*** Document segment Section Begins ***

Virginia and Brad are desperate to get pregnant but are having trouble conceiving. After years of failed attempts and heartbreak, friends recommend they visit the slick Dr. Meyerling, a ‘miracle worker’ at a private clinic who has developed a unique IVF program. They go for it, and though the procedure is successful, during the pregnancy Virginia begins to suspect something’s not right with her child.
This pregnancy horror is trying to balance a couple of things, with mixed reults. On the one hand it’s a story about getting/being pregnant and the psychological pressure that comes with it, but as it goes on it’s also about female-coded paranoia, gaslighting and alienation towards the child — sort of like Larry Cohen’s It’s Alive meets Todd Haynes Safe. Some thriller elements, a bit of body horror, a couple of evil doctors. I would not recommend this movie to anyone who is currently, has recently been or is planning to get pregnant.
But! It’s also a borderline offensive movie with a clear conservative viewpoint on ‘natural’ vs ‘unnatural’ pregnancies — it’s ostensibly a movie about the medical challenges of having kids, antenatal depression, etc, but it’s hard not to see its core beliefs as pure anti-IVF propaganda — the message is basically that IVF is at best a scam, and at worst a deranged plot by sicko doctors to breed intelligent demon babies. It takes some swipes at the pregnancy industrial complex — including a rather nasty portrayal of a couple of man-hating dykes who run a female-only birthing class — but its main ire seems directed towards IVF.
Wally Pfister’s first feature as a DP. Roger Corman produced (uncredited). Music by Gary Numan. Dr. Runtime approved (85 mins).

*** Document segment Section Ends ***
*** Entries provided Section Begins ***

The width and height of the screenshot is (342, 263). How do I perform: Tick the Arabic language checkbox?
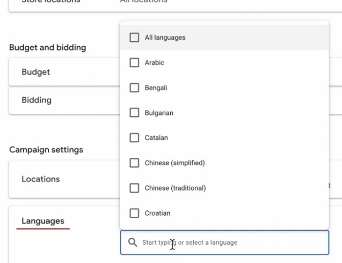coord(134,63)
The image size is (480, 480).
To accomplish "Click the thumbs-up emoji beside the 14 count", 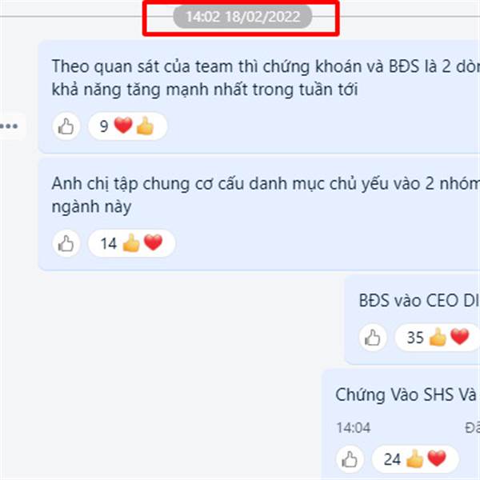I will coord(131,243).
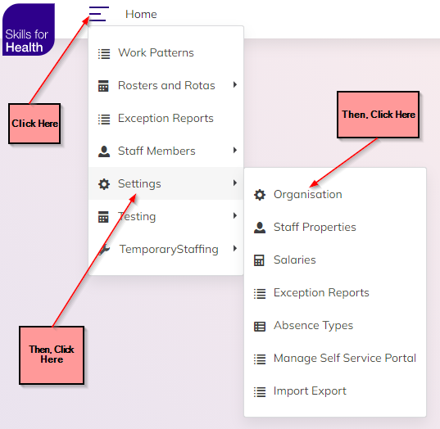Viewport: 440px width, 429px height.
Task: Expand the Staff Members submenu arrow
Action: (235, 151)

*** Entries provided Section Ends ***

== Assignment 1 ==
In the pregnancy horror review, who wrote the film's music?
== Assignment 2 ==
Please write out everything in the pregnancy horror review from "This pregnancy horror" down to "to get pregnant.".

== Exercise result 1 ==
Gary Numan

== Exercise result 2 ==
This pregnancy horror is trying to balance a couple of things, with mixed reults. On the one hand it’s a story about getting/being pregnant and the psychological pressure that comes with it, but as it goes on it’s also about female-coded paranoia, gaslighting and alienation towards the child — sort of like Larry Cohen’s It’s Alive meets Todd Haynes Safe. Some thriller elements, a bit of body horror, a couple of evil doctors. I would not recommend this movie to anyone who is currently, has recently been or is planning to get pregnant.